Given that I only plan on scanning a few books, I think this design will work well with a little modification, and will let me use my single DSLR. I plan on building it in such a way that the clear book rack pivots on a bearing and acts a little like a rocking chair. Rotating it to one side will line up one page, and a quick ~45 degree rotation will bring the opposite page into frame.
I'll likely use a pair of mini fluorescent lights with a diffuser for the lighting, and I'll build the entire rack so the height can be adjusted, allowing smaller books to be moved closer to the camera.
I'm still messing around with the software end of it. It will largely depend on if I end up with the nook e-reader, or the Sony Touch Edition. Each handles various formats slightly different, and the Sony doesn't render color pages in black and white quite as effectively as the nook.
Anybody built or used a book scanner and able to offer any advice? Critiques and suggestions are always welcome.
Registered Member #56
Joined: Thu Feb 09 2006, 05:02AM
Location: Southern Califorina, USA
Posts: 2445
I have been working on scanning my electronics textbook at school, although it ended up being a little easier for me since our school was too cheap to order the book with a binding, I just dropped it into an ancient color scanner I found at school and a few days later had 15gb of image files.
Likewise, we have been focused on the image processing more, trying to get all 1000 pages to fit in a reasonably sized file, and taking care of the junk that comes from the scanning process. We had really good results using a book that we had a digital version of, using the djvu format we managed to compress the 1600 page book into a 75MB file (down from about 40GB of PNG files!) at 600DPI. You could see the compression in some of the images, but they are still perfectly legible.

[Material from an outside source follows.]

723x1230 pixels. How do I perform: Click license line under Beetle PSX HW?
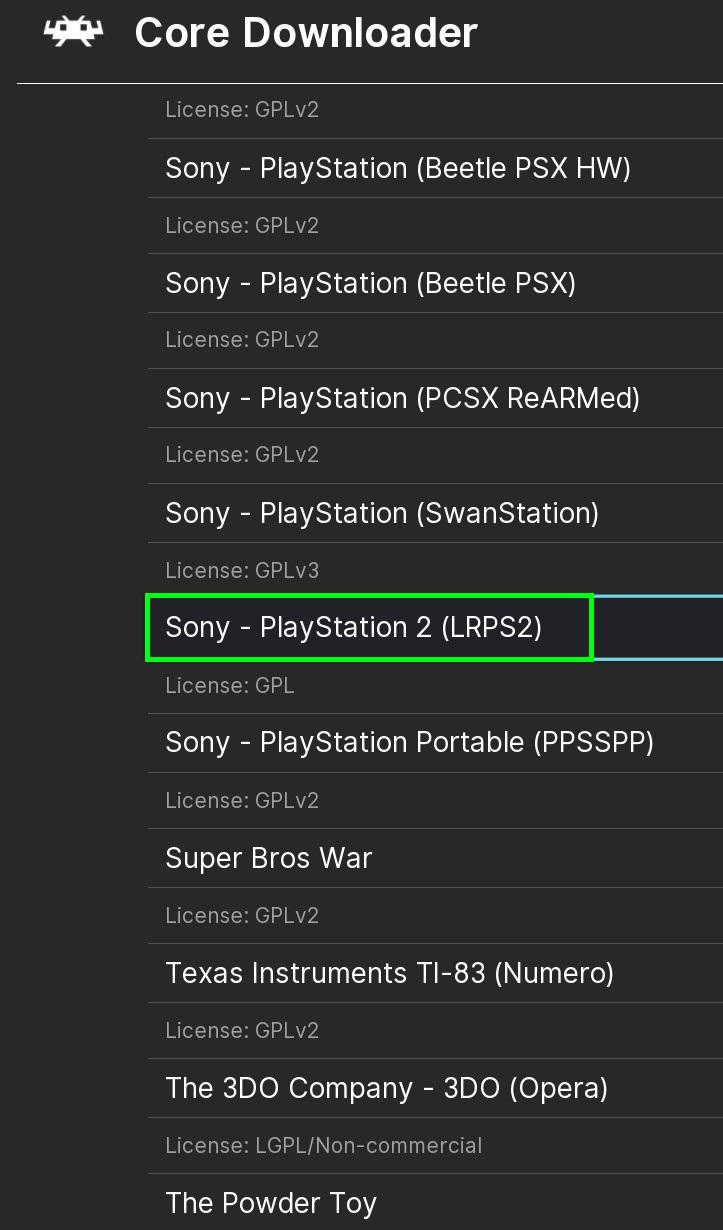pyautogui.click(x=242, y=225)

What I have learned is that the better the original image you can get the easier the process will be, the book we manually scanned was done on a fairly ancient scanner that doesn't give the greatest scans which has been a major headache now that we are trying to compress the images.
Registered Member #16
Joined: Thu Feb 02 2006, 02:22PM
Location: New Wilmington, PA
Posts: 554
I'll be using a 12MP Olympus DSLR, though I'll probably knock the resolution back slightly to get more images on the card, especially considering the very low resolution of Ebook reader screens (I think the very highest are about 1024x800) That should help keep file sizes down, though full color will ensure its probably still at least 150MB for the first textbook I plan on scanning.
The camera captures in JPEG and RAW. The RAW files are *much* larger, and they're a little slower to work with in large numbers as far as actual rendering time goes, but I think they might be slightly less effort to tinker with, as its easy to just tell CS3 to treat every image exactly the same and then ignore it for a couple hours.
I'm not familiar with the djvu file format, and I don't think either of my prospective readers support it. Whats the background on it? Have you tinkered with EPUB or any of those?
Registered Member #56
Joined: Thu Feb 09 2006, 05:02AM
Location: Southern Califorina, USA
Posts: 2445
DjVu is a free (and while the encoder is not open source, there are viewers that are) compression system that works 5-10 times better than jpeg compression for most things, and is supposed to be able to render the images faster than a normal image viewer. It works by splitting the image into a background/foreground, and only actually compressing the useful information on the page, along with a bunch of other trickery.
I know the iphone supports it, but I don't think that an android reader has been released for it (as would be required for the nook), and amazon probably will never support it, so in that sense it probably won't help you much.